-- Start of Given passage --
Tuesday, March 14, 2006

Alternative to the preordained - Part 2

In my previous post I wrote about how my dad had influenced the course of my life, but what about Mom? Well, she was at home, doing the Mom-thing, which was worrying about me when I was traveling around Europe by myself. But the best thing she did was NOT to lay a trip on me about going to Europe as a 19 year old on her own, even though it must have been dreadful to see me fly off to the unknown. And those were the days of no internet, no emails or mobile phones, and normal phone calls were prohibitively expensive. Communication was infrequent; how she must have suffered, and there I was, having the time of my life, working and traveling, not realising until I was a parent many years later, what she must have gone through. Although I had different plans for my life than Mom did for her own, she always encouraged me to study, be independent, and to do my best, at the same time showing me by example how important it was to have a good family life.

Now as a mother I think that's all come good - our sons are very close to us, I've done the motherhood thing as well as having had two professional careers.

But one thought: when all of us are at home and I'm locking up the house for the night, as I put the chain on the door I feel happy that everyone is safe and sound. How will I cope when the boys leave for parts unknown? I don't think as well as Mom did all those years ago. Hats off to you, Mom! I will have to use you as an inspiration when the time comes.

13 comments:

Kerri said...

Isn't it amazing how much more we understand our mothers after we become one ourselves?! Thanks for sharing a bit of your history. I've enjoyed learning a little bit more about you. You have wonderful parents and the wisdom and grace to appreciate them!

Takoma Gardener said...

Hi. Our experiences overlap a bit. At the age of 19 I also took off on an adventure - driving 10,000 miles across the U.S. - and at 20 I started hitch-hiking around Europe with my hippie boyfriend, then settling down in France to earn some college credits. Still can't believe my parents not only allowed these adventures but paid for them. I think my mom would have said no but my dad, a child psychologist no less, was a big believer in independence. Wheee!
-- End of Given passage --
-- Start of Supplied material --
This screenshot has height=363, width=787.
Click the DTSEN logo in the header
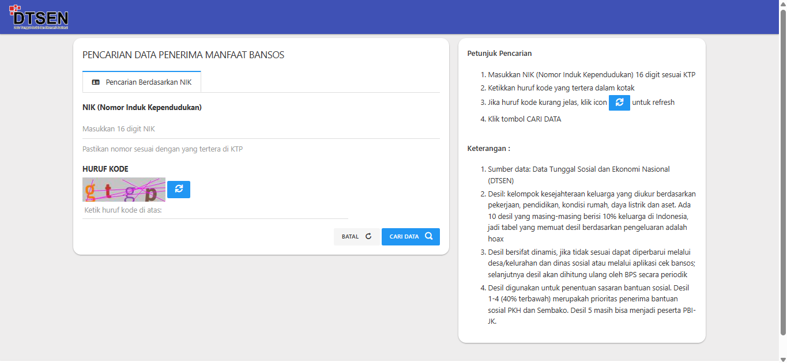pos(39,17)
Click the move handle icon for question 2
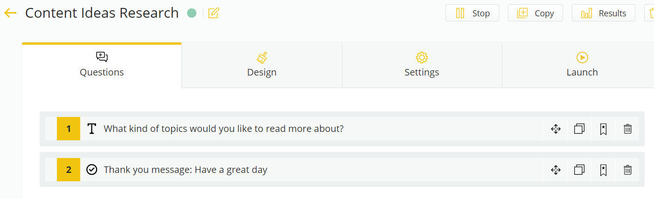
-- End of Supplied material --
## Tasks to perform:
• A. Swap "hippie boyfriend" for "college roommate" and give the blog post about the writer's mother again from "Isn't it amazing" to "in independence. Wheee!".
• B. In the blog post about the writer's mother, how many miles did Takoma Gardener drive across the U.S. at age 19?
• C. Carry on the blog post about the writer's mother from its last line.
The data has no connection to the blog post about the writer's mother.

## Results in order:
• A.
Isn't it amazing how much more we understand our mothers after we become one ourselves?! Thanks for sharing a bit of your history. I've enjoyed learning a little bit more about you. You have wonderful parents and the wisdom and grace to appreciate them!

Takoma Gardener said...

Hi. Our experiences overlap a bit. At the age of 19 I also took off on an adventure - driving 10,000 miles across the U.S. - and at 20 I started hitch-hiking around Europe with my college roommate, then settling down in France to earn some college credits. Still can't believe my parents not only allowed these adventures but paid for them. I think my mom would have said no but my dad, a child psychologist no less, was a big believer in independence. Wheee!

• B. 10,000 miles

• C.
And ever since, I've remembered those travels as the greatest learning experiences of my life.

Alice said...

Your travelling days were 40 years ago when it was less common but probably safer than it is today. I can relate to your mother's feelings through my experience of having ShellyC overseas for 12 years (6 of them married), and Tanya for 7 years. Between them they worked and roamed through Britain, Canada, USA, Mexico, Europe, Central America, Africa and South Africa, and it was still before emails, mobiles or low phone rates. One 30-minute call to Tanya in Mexico cost me $95.

It was hard to see them leave home and go so far away, but I was very proud of them for doing so. It wasn't always easy for them, and there were odd times when they weren't even happy (which upset me more than anything else).

When Tanya was in Central America it would sometimes be weeks between letters or any contact. Friends used to ask, "Don't you worry about her?" I said, "Of course, I'm concerned for her welfare and happiness but I have to accept that this is what she wants to do, and if anything should happen to her, it may be weeks before I find out." Fortunately, nothing drastic happened to either of them (no, Marcel isn't drastic!) and they eventually came home safe and sound.

I know that they also regard those years and experiences as being amongst the best in their lives.

Val said...

That seems to be a common description of this experience: "amongst the best in their lives", "greatest learning experience of my life And I'd also say "once in a lifetime", because rarely can people repeat that experience of roaming around like that, totally free.

Parents are also once in a lifetime, and it is important to appreciate them - mine made it pretty easy to do so.

Sonia said...

Lovely memories, too. Yes, your Mom looks a great inspiration for you, Val.

Love the photo!

Tanya said...

Yes, Alice has it pretty much right. If your boys do go travelling though, my advice is not to ask too many questions - the answers may not be what you want to hear... oh the things I shall never tell my mother :)

Alice said...

Tanya - WHAT THINGS??????

Sharon said...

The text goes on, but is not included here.